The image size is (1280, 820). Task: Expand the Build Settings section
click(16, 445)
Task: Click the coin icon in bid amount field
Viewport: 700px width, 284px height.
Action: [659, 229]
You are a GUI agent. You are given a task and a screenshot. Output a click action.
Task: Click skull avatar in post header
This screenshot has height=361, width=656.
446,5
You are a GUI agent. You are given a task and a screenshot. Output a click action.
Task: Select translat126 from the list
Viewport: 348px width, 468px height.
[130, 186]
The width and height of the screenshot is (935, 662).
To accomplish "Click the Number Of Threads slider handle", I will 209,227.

☆ ☆ ☆ ☆ ☆

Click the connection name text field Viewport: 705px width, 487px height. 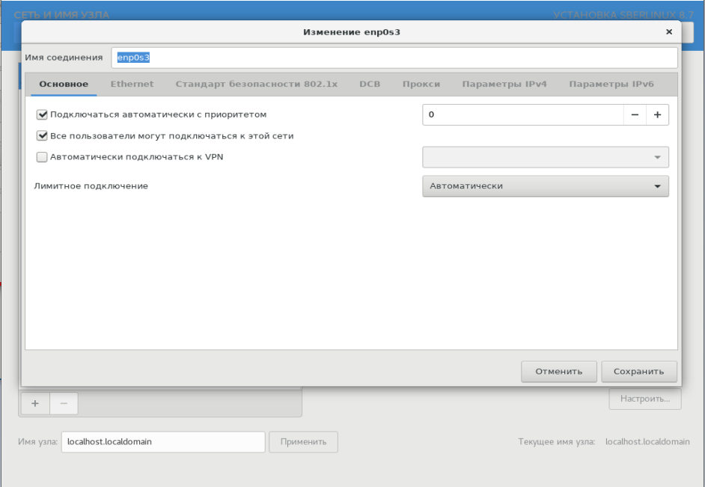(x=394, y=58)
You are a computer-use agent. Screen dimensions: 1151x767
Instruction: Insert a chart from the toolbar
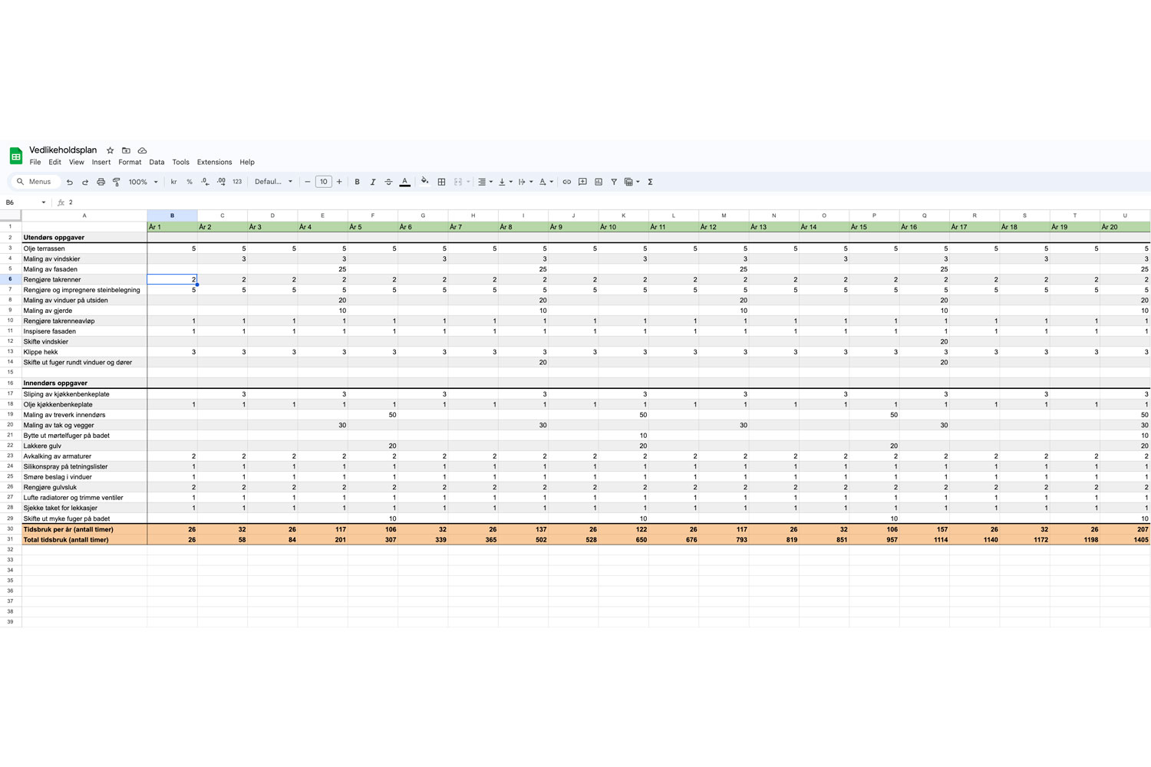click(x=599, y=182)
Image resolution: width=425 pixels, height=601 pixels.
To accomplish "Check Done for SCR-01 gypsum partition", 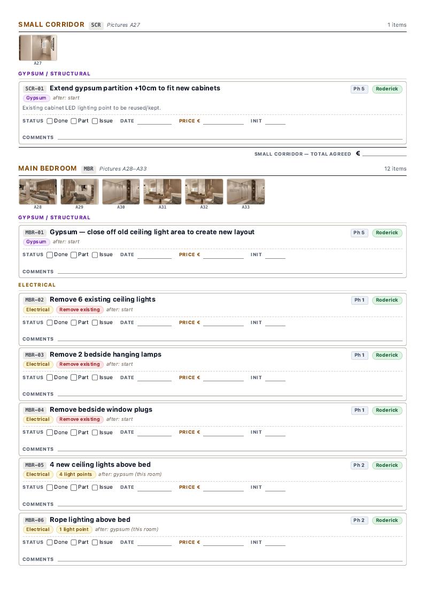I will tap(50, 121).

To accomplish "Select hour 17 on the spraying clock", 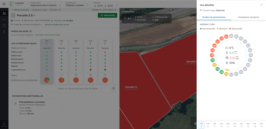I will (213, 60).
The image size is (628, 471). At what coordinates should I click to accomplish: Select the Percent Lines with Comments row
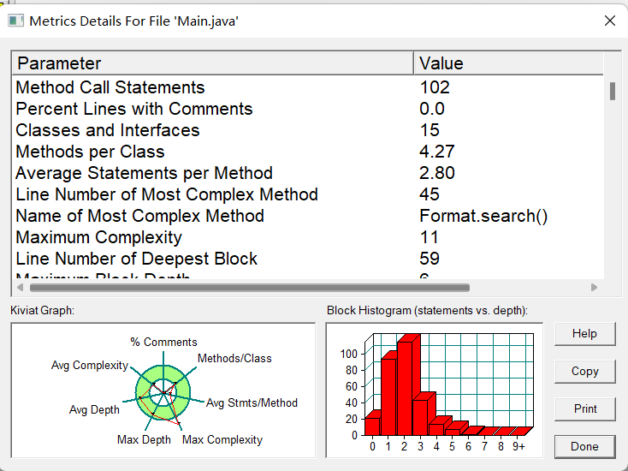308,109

☆ ☆ ☆ ☆ ☆

**Directions for this task**: Your task is to retype the entries verbatim, starting with the line that holds "The image size is (1280, 820)." and stopping after the line that holds "The width and".

**Answer to this problem**:
The image size is (1280, 820). Task: Expand the Build Settings section
click(16, 445)
Task: Click the coin icon in bid amount field
Viewport: 700px width, 284px height.
Action: [659, 229]
You are a GUI agent. You are given a task and a screenshot. Output a click action.
Task: Click skull avatar in post header
This screenshot has height=361, width=656.
446,5
You are a GUI agent. You are given a task and a screenshot. Output a click action.
Task: Select translat126 from the list
Viewport: 348px width, 468px height.
[130, 186]
The width and height of the screenshot is (935, 662).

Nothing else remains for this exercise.